En este punto los personajes no logran desarrollarse ni establecer la necesaria empatía con el público,
¿qué los motiva?, ¿cuál es el motor que activa sus deseos?, ¿a dónde quieren ir?, ¿realmente importa si
Amaru o Paloma son felices juntos, como pareja, haciendo un trío con Soren, o solos? Que yo no entienda
eso, o que no lo sienta no significa que la película haya cumplido su objetivo de relativizar todo, es que
simplemente es desconcertante lo errático del tratamiento. Por otro lado, estas no son preguntas que los
personajes deban responder literalmente (que sí intentan hacerlo en diálogos por demás forzados y que
me he sentido tentado a transcribirlos en este texto), son respuestas que deben entreverse de la voz
narrativa del director, de su mirada, de sus imágenes, de los hechos y acciones de los personajes, en fin,
de su discurso. Pasada la mitad del film, narrador y personajes parecen compartir extravío en el trópico
cochabambino y ni el repentino homenaje inconsciente a cierta película mexicana de principios de este
siglo nos ayuda a entender lo que está pasando.

“Zona Sur” tampoco tenía un guión brillante, sin embargo, el objetivo principal era claro, y se articulaba
de manera notable con la puesta en escena. En esta película de 2009, el diseño de producción y la
arriesgada puesta en imagen fueron clave, tan caprichosa como interesante, funcionaba con lo que se
decía. Esos travellings circulares que soportaban preciosos planos secuencia, devolvían al cine boliviano
la fuerza de poder inyectar a través de la plasticidad de la imagen todo un entramado complejo de
realidades críticas. Posteriormente, en “Ivi Maraey” (2013), se evidenciaría ya huecos narrativos y ciertos
“atajos” que usó Valdivia para parcharlos. Los recursos se repetían: confrontar campo/ciudad,
cosmovisión occidental y cosmovisión indígena, lógica y razón frente a lo intuitivo y sensible, todo pegado
con frases reflexivas y que sustentaban la historia ahí donde la barca hacia aguas. Montones de papel con
cientos de ideas, agolpadas unos tras otras se derramaban en la mesa del protagonista, mientras, bellas
imágenes del chaco boliviano, acompañadas de una voz en off en guaraní, criticaban las mismas
pretensiones del director/personaje.
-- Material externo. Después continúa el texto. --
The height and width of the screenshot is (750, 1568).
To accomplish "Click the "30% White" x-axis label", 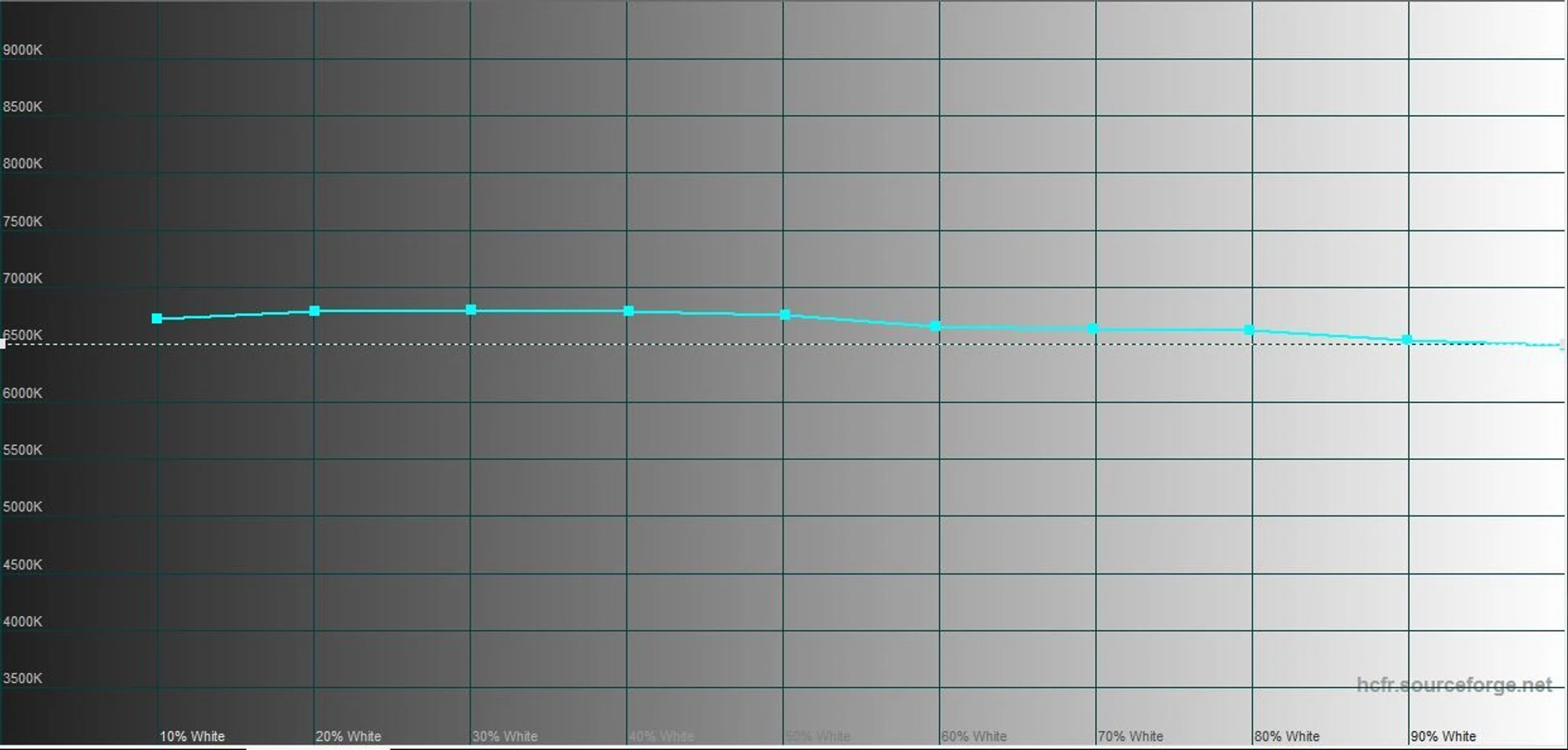I will click(505, 736).
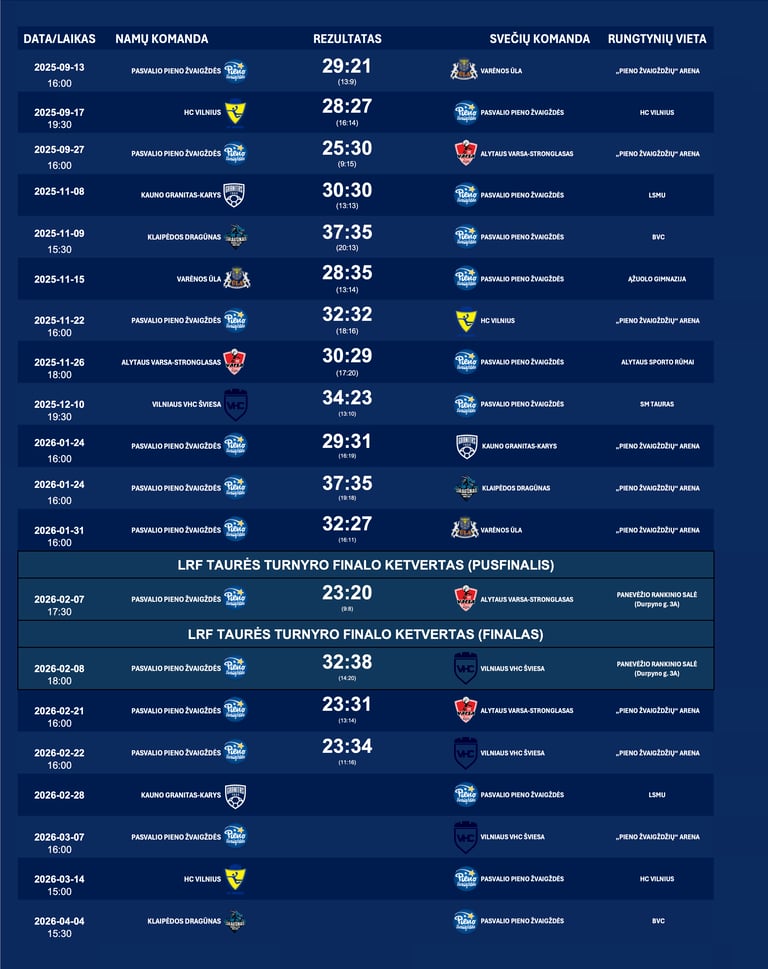Click HC Vilnius logo in 2026-03-14 match
Viewport: 768px width, 969px height.
tap(235, 879)
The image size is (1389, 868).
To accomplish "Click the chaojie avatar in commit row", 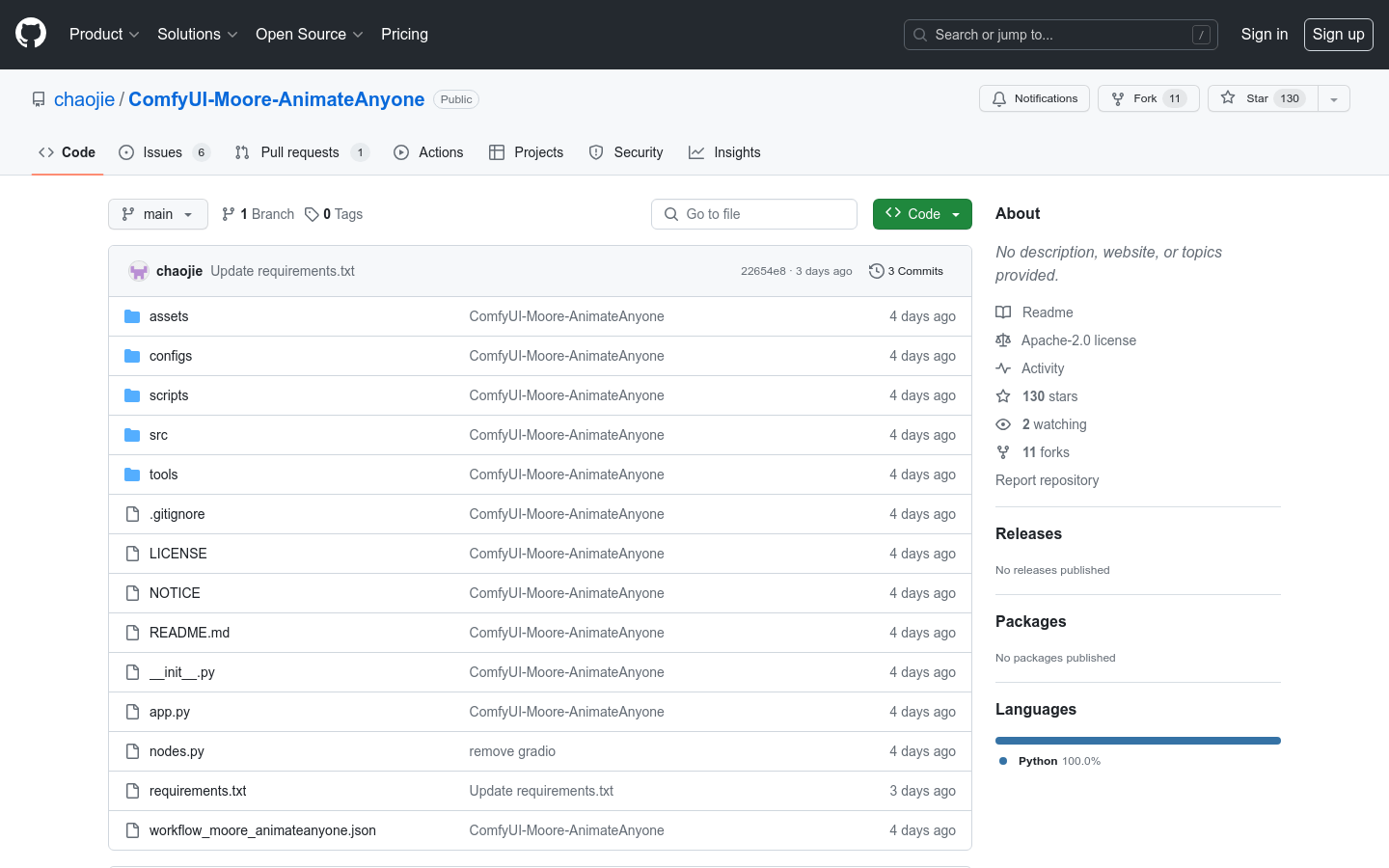I will click(x=139, y=271).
Valdivia en cierta medida ironizó sus propias limitaciones y las usó
para justificar el conflicto de su historia, en ese entonces salió a flote y airoso.

Con “Soren” y su esfuerzo por cuestionar (¿o celebrar?) el hedonismo, ya no tenemos opuestos, lo que
está bien como premisa, pues se podría decir que los contrastes de las películas anteriores encontrarían
ahora un desarrollo mucho más matizado y complejo. Pero, la ausencia de este recurso, que en otras
oportunidades sirvió a Valdivia para lograr un andamiaje cuasi dialéctico, esa especie de tensión y
equilibrio de dos mundos, aquí solo revela la imposibilidad del director para imaginarse a las clases
populares más allá de los estereotipos, los de antes y los de ahora.

Así como Valdivia recuerda a Kierkegaard, existe otra curiosa referencia en la película. Llegando a la mitad
del metraje, Soren, en este caso el protagonista, está mirando al horizonte accidentado de montañas,
bañadas por densas nubes que parecen olas. La imagen recuerda un cuadro de Caspar David Friedrich
denominado “El caminante sobre el mar de nubes”. Esta pintura, asociada a la corriente estética del
romanticismo, hablaba, entre otras cosas, de soledad, aislamiento e introspección, la libertad, pero
mirada como cierta nostalgia, además colocaba el paisaje en un lugar importante, como personaje que
refuerza esos sentimientos. Todos estos elementos - presentes en la película - aunque de manera errática
y a momentos estridente, pudieron encaminarse con más cuidado y simpleza hacia una historia generosa
con sus personajes y, es posible, que nos hubiéramos llevado algo importante después de salir de la sala
de proyección. La buena noticia es que pese todo, Valdivia volvió a arriesgarse y colocar sobre la mesa
temas que no se pueden soslayar y que son necesarios debatir, claro, eso de arriesgar implica que puedes
ganar, perder o finalmente, perderte.